◆ **What you need to do**
In the forum post about GPU acceleration in Lightroom, copy the text from "It would be great" up to and including "and best solutions.", switching "editing" to "sorting" each time it appears.

◆ **Excerpt**
P: GPU & Multiprocessor acceleration

  • June 11, 2011
  • 75 replies
  • 2255 views

It would be great if Lightroom 4 had GPU support for CUDA enabled video cards similar to the Mercury Playback Engine in CS5. That would really speed up performance! Every couple of seconds helps when you are editing 1000s of files.

Saving 2 seconds between images comes out to be an hour of saved time when you are editing 2000 images. I have 12 GB of RAM, and 12 core processors at my disposal and sometimes i have 4 seconds between images.

Multiprocessor support would be great as well!

75 replies

Inspiring
January 26, 2012
Again, you're putting the solution ahead of the problem. Tell the Lightroom team where performance is a problem, and let them figure out the problems and best solutions.

(odds are that GPU usage would introduce more problems, and limiting acceleration to a single brand of GPU simply would not cut it)
Participant
January 26, 2012
GPU CUDA Acceleration for rendering image previews, exporting images, viewing the map, merging images into pano's, making image adjustments, zooming in and out and playing video etc, in Lightroom 4.

If the GPU can do it better than the CPU, then have it GPU accelerated. In fact, it would be a good idea to have all of adobe's products be GPU accelerated!

I'd like to see Lightroom 4 make use of GPU processing. Similar to the Mercury Playback engine in Premiere Pro CS5.5

GPU acceleration should be available for ALL CUDA enabled GPU's.

I absolutely love GPU acceleration & Mercury Playback engine in Adobe Premiere Pro. It really helps to speed up real-time previewing of high resolutuon footage.

I am sure that GPU acceleration will speed up any professionals workflow.

Here is the thread that many people want it for Lightroom 4!

http://forums.adobe.com/message/41647...

Known Participant
January 24, 2012
I agree that we need GPU accelleration in LR. I also agree The Murcury playback engine comparison is a good one, since MPE is a rendering engine. This will not save time for everyone, But there are many people who do lots of local adjustments which are more rendering intensive.

LR would benifit from GPGPU accelleration for anything that would be rendering intensive: Local adjustments, noise reduction, lens distortion correction, slider adjustments, 1:1 preview creation, etc. It should be possible to increase performance for those people by pushing the rendering to the GPU, as is done with MPE.

◆ **Excerpted records**
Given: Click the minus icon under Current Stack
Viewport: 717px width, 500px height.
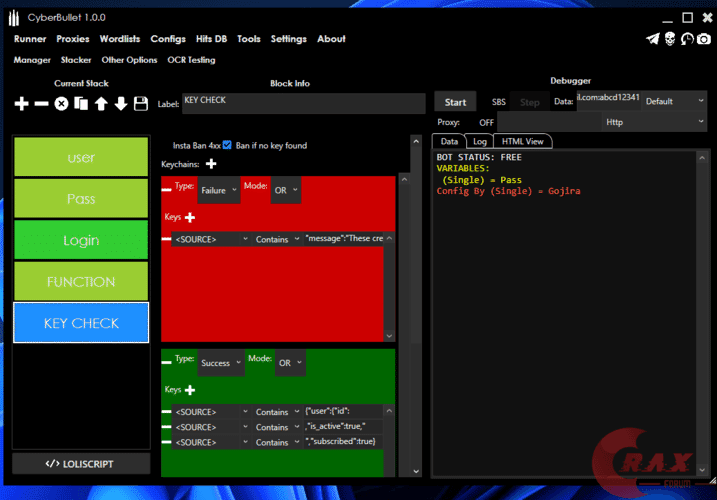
==
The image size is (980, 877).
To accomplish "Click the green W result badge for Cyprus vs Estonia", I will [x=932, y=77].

◆ **Exercise result**
It would be great if Lightroom 4 had GPU support for CUDA enabled video cards similar to the Mercury Playback Engine in CS5. That would really speed up performance! Every couple of seconds helps when you are sorting 1000s of files.

Saving 2 seconds between images comes out to be an hour of saved time when you are sorting 2000 images. I have 12 GB of RAM, and 12 core processors at my disposal and sometimes i have 4 seconds between images.

Multiprocessor support would be great as well!

75 replies

Inspiring
January 26, 2012
Again, you're putting the solution ahead of the problem. Tell the Lightroom team where performance is a problem, and let them figure out the problems and best solutions.